DFL Gov. Mark Dayton has vetoed a series of Republican bills dealing with lawsuit reform, bills the governor characterized as the canned product of a conservative, business-driven group.
Dayton styled the Republican legislation, which “drastically” lowers the statute of limitations on filing a civil court claims and makes other changes, as less reflecting meaningful court reform than “padding the bottom line” of big insurance companies.
“Calling a crow a swan doesn’t make it one,” Dayton said.
The governor depicted a perceived “rush-it-to-pass-it” Republican mentality with the bills as betraying an unwillingness to compromise.
Dayton said Republican leaders never contacted him about the legislation.
Holding aloft a publication from the American Legislative Exchange Council — a conservative, business-oriented think tank — Dayton panned the Republican bills on Friday, Feb. 10 during a State Capitol press conference as legislation stamped by the council.
Minnesotans do not want their laws written by Big Business, Dayton said.
“The Minnesota (courts) system has worked quite well,” he said, noting favorable ratings from the national Chamber of Commerce.
An administration official further noted the number of lawsuits filed in Minnesota had sharply declined over the past 15 years.
Things looked differently to Republicans.
“He can pick a fight with us all he wants,” said House Speaker Kurt Zellers, R-Maple Grove.
The governor doesn’t owe Republicans an explanation about the vetoes. He owes Minnesota business one, Zellers indicated.
“This is not a coalition of wrongdoers,” Zellers said of state business interests
Republicans presented a list of Minnesota businesses and organizations they say back lawsuit reform.
It includes the Dakota County Regional Chamber of Commerce, Lakeville Area Chamber of Commerce, TwinWest Chamber of Commerce, others. The list also includes many private businesses — bowling alleys in Coon Rapids, Burnsville, Ham Lake and elsewhere.
“I just find this morning a little disappointing,” said Senate Majority Leader David Senjem, R-Rochester. “I think it’s time for the governor to put the spears down.”

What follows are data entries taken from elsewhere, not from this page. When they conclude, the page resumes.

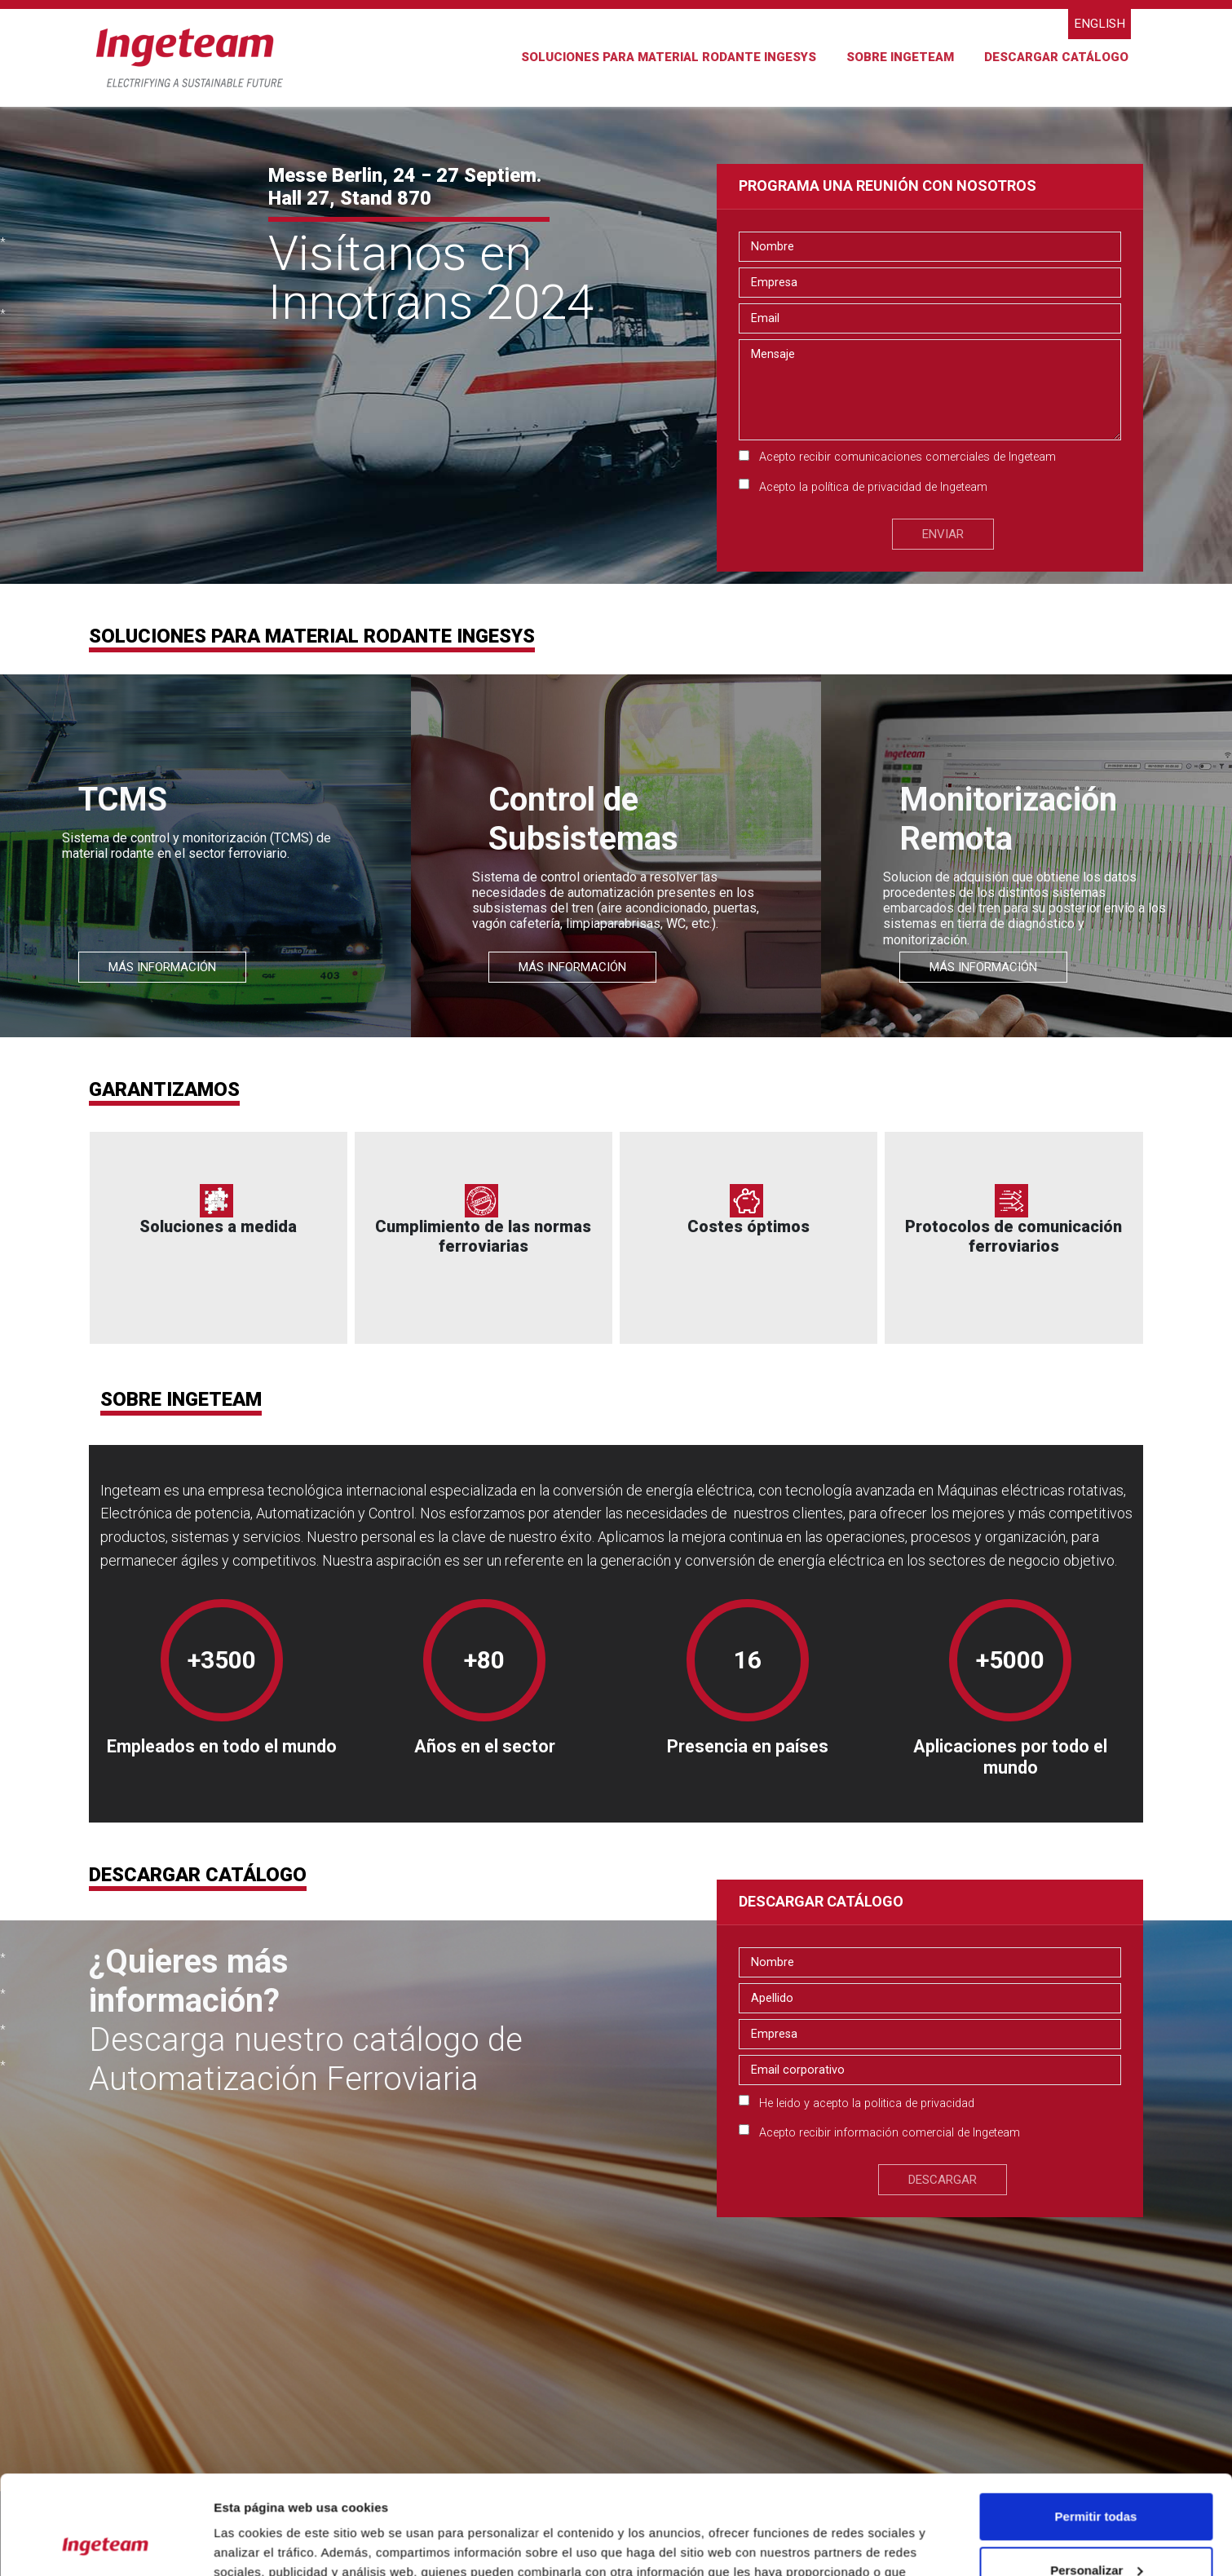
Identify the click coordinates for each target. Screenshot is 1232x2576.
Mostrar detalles (261, 2544)
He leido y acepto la (866, 2103)
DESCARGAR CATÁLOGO (1056, 57)
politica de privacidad (919, 2103)
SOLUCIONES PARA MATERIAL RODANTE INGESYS (668, 57)
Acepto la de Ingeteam (873, 487)
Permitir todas (1096, 2424)
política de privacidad (866, 487)
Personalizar (1096, 2477)
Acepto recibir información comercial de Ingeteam (889, 2133)
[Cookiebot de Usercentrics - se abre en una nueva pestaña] (105, 2544)
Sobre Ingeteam (900, 57)
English (1099, 23)
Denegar (1095, 2531)
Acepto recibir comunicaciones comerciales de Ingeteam (907, 457)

Republicans dismissed the idea that they were acting at the behest of the exchange council. Zellers said he once was a member, but was unsure of his current membership status.
A Republican House Caucus official said none of their caucus members attended a recent exchange council event.
Senate Tax Committee Chairwoman Julianne Ortman, R-Chanhassen, explained that rather than drawing from the council, she drew from observations gained as a practicing attorney for ideas for some of the legislation.
“We want swift justice,” she said.
The Republican leaders said they had mentioned the lawsuit legislation to the governor at a recent breakfast meeting. Further, the legislation began moving through the legislature last year, they noted.
Zellers styled it “a lame excuse” for Dayton to complain about the process.
Republicans will not give up on their lawsuit reform legislation despite the vetoes, Zellers explained. “I’m not a quitter,” he said.
But DFL State Party Chairman Ken Martin said Dayton did exactly the right thing in vetoing the bills.
“The four bills Governor Dayton vetoed today would damage our state’s justice system and change a legal system that has proven to be one of the most successful and credible in the country,” he said in a statement.